I am moderately busy the rest of this week building a couple presentation slide decks, but I'm happy to implement/help with/provide input on any of these efforts.

Here's the real reason WriteStream has to go: it's a sink for endless argument, discussion and tweaking to suit many use-cases and none of that is to do with "core", or what's emerging as "core" in the Level* space.

I'm happy for us to continue to maintain a WriteStream as a group, even if just a simple implementation that serves the basic use-case but it has to get out of LevelUP so we don't pollute discussion about core with issues that are only about WriteStream. It's a distraction and needs to be partitioned.

So, now we have level-packager that is bundling the various level-* packages that combine LevelUP and the backend packages, we could very easily include a WriteStream with the shippable level-*s. It's not core but I think we may be agreeing that it's fairly important to the usability of LevelUP. So how about we pull it out, put it in to the Level org and bundle it with level-packager so you get one if you do something like npm install level, but discussion about what's best can be restricted to that repo and those who care enough about getting the general case right can contribute there and work on it, those who care about specific cases can maintain their own which provide drop-in replacements.

I am convinced. Mr. Vagg, tear down this wall.

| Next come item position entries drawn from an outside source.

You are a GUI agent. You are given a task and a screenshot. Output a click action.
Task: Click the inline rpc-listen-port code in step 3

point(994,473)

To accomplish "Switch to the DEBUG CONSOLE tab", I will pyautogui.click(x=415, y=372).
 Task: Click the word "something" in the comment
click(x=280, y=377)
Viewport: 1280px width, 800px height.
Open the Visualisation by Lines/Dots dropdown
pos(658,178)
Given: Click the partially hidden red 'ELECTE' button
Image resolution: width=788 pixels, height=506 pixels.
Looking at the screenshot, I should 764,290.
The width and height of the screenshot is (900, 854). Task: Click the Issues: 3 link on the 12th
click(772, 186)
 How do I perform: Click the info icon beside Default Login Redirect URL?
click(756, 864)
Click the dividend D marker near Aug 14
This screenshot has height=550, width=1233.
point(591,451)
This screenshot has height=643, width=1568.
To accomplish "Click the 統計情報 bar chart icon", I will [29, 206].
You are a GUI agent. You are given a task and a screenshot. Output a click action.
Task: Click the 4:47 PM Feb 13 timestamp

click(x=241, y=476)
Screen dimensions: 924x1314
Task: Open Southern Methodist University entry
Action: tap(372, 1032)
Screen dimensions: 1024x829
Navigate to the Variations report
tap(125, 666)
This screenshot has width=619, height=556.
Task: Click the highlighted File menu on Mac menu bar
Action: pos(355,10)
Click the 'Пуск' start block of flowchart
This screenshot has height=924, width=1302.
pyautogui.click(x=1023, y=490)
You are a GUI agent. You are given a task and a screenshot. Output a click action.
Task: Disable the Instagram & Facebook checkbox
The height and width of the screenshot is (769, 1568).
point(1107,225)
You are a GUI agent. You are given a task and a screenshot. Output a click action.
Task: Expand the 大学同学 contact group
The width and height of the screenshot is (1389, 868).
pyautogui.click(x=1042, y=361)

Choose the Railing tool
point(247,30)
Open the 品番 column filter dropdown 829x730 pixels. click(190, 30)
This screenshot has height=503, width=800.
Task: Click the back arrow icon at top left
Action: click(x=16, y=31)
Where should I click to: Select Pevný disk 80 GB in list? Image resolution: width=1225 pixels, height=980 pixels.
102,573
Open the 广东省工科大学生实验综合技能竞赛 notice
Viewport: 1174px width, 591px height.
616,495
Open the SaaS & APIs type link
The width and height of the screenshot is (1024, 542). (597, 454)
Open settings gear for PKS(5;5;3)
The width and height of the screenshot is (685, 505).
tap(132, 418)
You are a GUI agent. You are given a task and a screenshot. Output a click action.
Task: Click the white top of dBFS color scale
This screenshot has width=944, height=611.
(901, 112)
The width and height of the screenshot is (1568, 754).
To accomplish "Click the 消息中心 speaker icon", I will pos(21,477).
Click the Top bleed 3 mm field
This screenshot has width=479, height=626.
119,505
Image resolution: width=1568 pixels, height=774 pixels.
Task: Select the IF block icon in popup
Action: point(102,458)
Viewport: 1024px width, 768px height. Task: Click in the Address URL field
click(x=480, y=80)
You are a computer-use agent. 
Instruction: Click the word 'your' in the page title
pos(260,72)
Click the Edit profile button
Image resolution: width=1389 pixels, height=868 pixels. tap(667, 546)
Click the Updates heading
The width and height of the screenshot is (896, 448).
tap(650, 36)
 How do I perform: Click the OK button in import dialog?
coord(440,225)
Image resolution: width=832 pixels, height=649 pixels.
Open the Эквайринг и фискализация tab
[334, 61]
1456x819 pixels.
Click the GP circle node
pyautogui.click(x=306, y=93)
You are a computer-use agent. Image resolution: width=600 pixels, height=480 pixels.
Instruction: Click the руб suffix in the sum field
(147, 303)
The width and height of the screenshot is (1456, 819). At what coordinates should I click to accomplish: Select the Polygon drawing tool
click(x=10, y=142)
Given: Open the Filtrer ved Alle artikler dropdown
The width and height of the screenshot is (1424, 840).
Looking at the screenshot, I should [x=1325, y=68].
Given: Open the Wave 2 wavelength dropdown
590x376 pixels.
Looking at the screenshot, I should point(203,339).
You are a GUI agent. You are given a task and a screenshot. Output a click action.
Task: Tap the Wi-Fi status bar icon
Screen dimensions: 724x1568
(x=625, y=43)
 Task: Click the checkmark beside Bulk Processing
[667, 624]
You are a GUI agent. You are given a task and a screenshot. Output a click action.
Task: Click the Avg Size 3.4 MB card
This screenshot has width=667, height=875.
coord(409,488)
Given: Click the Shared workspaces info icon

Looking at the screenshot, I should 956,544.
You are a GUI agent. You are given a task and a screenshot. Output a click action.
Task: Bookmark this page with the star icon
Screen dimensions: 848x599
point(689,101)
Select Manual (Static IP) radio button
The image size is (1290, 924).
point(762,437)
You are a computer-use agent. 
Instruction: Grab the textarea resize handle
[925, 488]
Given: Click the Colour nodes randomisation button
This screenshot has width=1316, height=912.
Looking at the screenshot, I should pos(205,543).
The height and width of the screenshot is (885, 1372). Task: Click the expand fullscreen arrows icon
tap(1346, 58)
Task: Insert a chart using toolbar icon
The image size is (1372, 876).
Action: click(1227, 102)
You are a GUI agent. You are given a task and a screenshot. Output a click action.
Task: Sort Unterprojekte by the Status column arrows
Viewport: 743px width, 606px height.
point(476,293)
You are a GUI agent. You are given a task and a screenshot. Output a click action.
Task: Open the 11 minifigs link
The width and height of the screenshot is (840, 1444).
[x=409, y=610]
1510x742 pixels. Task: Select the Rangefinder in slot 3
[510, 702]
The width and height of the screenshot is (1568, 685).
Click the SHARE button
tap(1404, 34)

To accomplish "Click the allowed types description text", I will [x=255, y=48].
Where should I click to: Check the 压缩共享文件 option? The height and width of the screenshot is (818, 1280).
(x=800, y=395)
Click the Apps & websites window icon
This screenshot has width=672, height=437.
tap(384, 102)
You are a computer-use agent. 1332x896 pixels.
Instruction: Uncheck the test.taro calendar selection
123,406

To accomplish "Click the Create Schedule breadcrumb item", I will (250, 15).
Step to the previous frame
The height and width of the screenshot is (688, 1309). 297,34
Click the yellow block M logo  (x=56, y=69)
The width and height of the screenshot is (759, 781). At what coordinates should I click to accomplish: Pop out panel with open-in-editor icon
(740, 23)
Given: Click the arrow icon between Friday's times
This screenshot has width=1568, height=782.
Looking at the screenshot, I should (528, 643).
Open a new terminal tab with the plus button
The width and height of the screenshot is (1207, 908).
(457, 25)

say hello to level-ws, a basic writestream for levelup:

var level = require('level')
var levelws = require('level-ws')
var db = level('/path/to/db')

db = levelws(db)
db.createWriteStream() // ...

also should be able to be used like this if preferred:

var level = require('level')
var WriteStream = require('level-ws').WriteStream
var db = level('/path/to/db')

new WriteStream({ options }, db)....

It's streams2, I just took the implementation that @substack did in #177 because it's the simplest starting point.

@pgte has level-writestream, I think @maxogden and/or @brycebaril should publish their own too to match their particular use case(s) and we can document them in level-ws and also levelup somewhere.

I'm happy to bundle level-ws with level-packager so they get it when they use level, level-hyper, level-basho, level-lmdb and level-mem, unless others object to doing this?

Next step is a PR to remove it from LevelUP, I don't think we have any killer arguments against not removing it from core, I convinced myself yesterday with the argument I posted in my last comment above and I think the rough consensus here is to remove it.

nice!

19h commented

With a working drop-in in place there's no reason not to let go anymore. Go ahead!

+1 @rvagg I think its a good fit to bundle it with level-packager.

It seems concensus have been reached on removing write-stream. Closing.

The one missing thing here for someone who has done streaming with NodeJS but is still puzzled over the alternatives is a discussion what the strengths and weaknesses of some WriteStream implementations are and what to look out for. Any pointers?